## Given request
Copy out every line of the records below without changing anything.

[Records of finding words and elements]
------------

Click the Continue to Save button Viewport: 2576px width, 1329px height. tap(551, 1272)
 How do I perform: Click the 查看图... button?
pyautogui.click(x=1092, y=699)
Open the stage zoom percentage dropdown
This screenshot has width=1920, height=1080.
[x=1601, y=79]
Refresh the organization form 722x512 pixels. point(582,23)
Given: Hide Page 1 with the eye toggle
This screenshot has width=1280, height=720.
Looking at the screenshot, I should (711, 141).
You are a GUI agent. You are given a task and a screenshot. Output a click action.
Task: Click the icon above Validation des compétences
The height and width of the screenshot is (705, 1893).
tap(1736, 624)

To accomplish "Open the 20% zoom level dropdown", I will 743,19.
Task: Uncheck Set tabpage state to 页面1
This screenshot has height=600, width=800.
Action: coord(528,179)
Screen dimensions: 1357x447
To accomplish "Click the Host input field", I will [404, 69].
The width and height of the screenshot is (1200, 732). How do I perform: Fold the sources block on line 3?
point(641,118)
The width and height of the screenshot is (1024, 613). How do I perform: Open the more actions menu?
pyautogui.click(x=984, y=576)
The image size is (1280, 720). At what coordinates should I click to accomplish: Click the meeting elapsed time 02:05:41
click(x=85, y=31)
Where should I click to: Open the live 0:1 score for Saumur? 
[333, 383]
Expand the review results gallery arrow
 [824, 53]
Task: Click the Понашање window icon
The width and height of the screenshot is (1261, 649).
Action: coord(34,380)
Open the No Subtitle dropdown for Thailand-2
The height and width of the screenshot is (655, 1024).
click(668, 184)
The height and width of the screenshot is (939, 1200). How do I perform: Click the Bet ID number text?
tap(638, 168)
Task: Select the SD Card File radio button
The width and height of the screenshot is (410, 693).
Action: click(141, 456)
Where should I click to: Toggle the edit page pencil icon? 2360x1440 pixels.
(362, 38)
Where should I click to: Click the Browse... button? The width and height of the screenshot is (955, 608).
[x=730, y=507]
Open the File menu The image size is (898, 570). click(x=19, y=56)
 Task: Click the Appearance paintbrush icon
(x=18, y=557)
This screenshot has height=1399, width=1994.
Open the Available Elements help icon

------------

## Solution
Click the Continue to Save button Viewport: 2576px width, 1329px height. tap(551, 1272)
 How do I perform: Click the 查看图... button?
pyautogui.click(x=1092, y=699)
Open the stage zoom percentage dropdown
This screenshot has width=1920, height=1080.
[x=1601, y=79]
Refresh the organization form 722x512 pixels. point(582,23)
Given: Hide Page 1 with the eye toggle
This screenshot has width=1280, height=720.
Looking at the screenshot, I should (711, 141).
You are a GUI agent. You are given a task and a screenshot. Output a click action.
Task: Click the icon above Validation des compétences
The height and width of the screenshot is (705, 1893).
tap(1736, 624)

To accomplish "Open the 20% zoom level dropdown", I will 743,19.
Task: Uncheck Set tabpage state to 页面1
This screenshot has height=600, width=800.
Action: coord(528,179)
Screen dimensions: 1357x447
To accomplish "Click the Host input field", I will [404, 69].
The width and height of the screenshot is (1200, 732). How do I perform: Fold the sources block on line 3?
point(641,118)
The width and height of the screenshot is (1024, 613). How do I perform: Open the more actions menu?
pyautogui.click(x=984, y=576)
The image size is (1280, 720). At what coordinates should I click to accomplish: Click the meeting elapsed time 02:05:41
click(x=85, y=31)
Where should I click to: Open the live 0:1 score for Saumur? 
[333, 383]
Expand the review results gallery arrow
 [824, 53]
Task: Click the Понашање window icon
The width and height of the screenshot is (1261, 649).
Action: coord(34,380)
Open the No Subtitle dropdown for Thailand-2
The height and width of the screenshot is (655, 1024).
click(668, 184)
The height and width of the screenshot is (939, 1200). How do I perform: Click the Bet ID number text?
tap(638, 168)
Task: Select the SD Card File radio button
The width and height of the screenshot is (410, 693).
Action: click(141, 456)
Where should I click to: Toggle the edit page pencil icon? 2360x1440 pixels.
(362, 38)
Where should I click to: Click the Browse... button? The width and height of the screenshot is (955, 608).
[x=730, y=507]
Open the File menu The image size is (898, 570). click(x=19, y=56)
 Task: Click the Appearance paintbrush icon
(x=18, y=557)
This screenshot has height=1399, width=1994.
Open the Available Elements help icon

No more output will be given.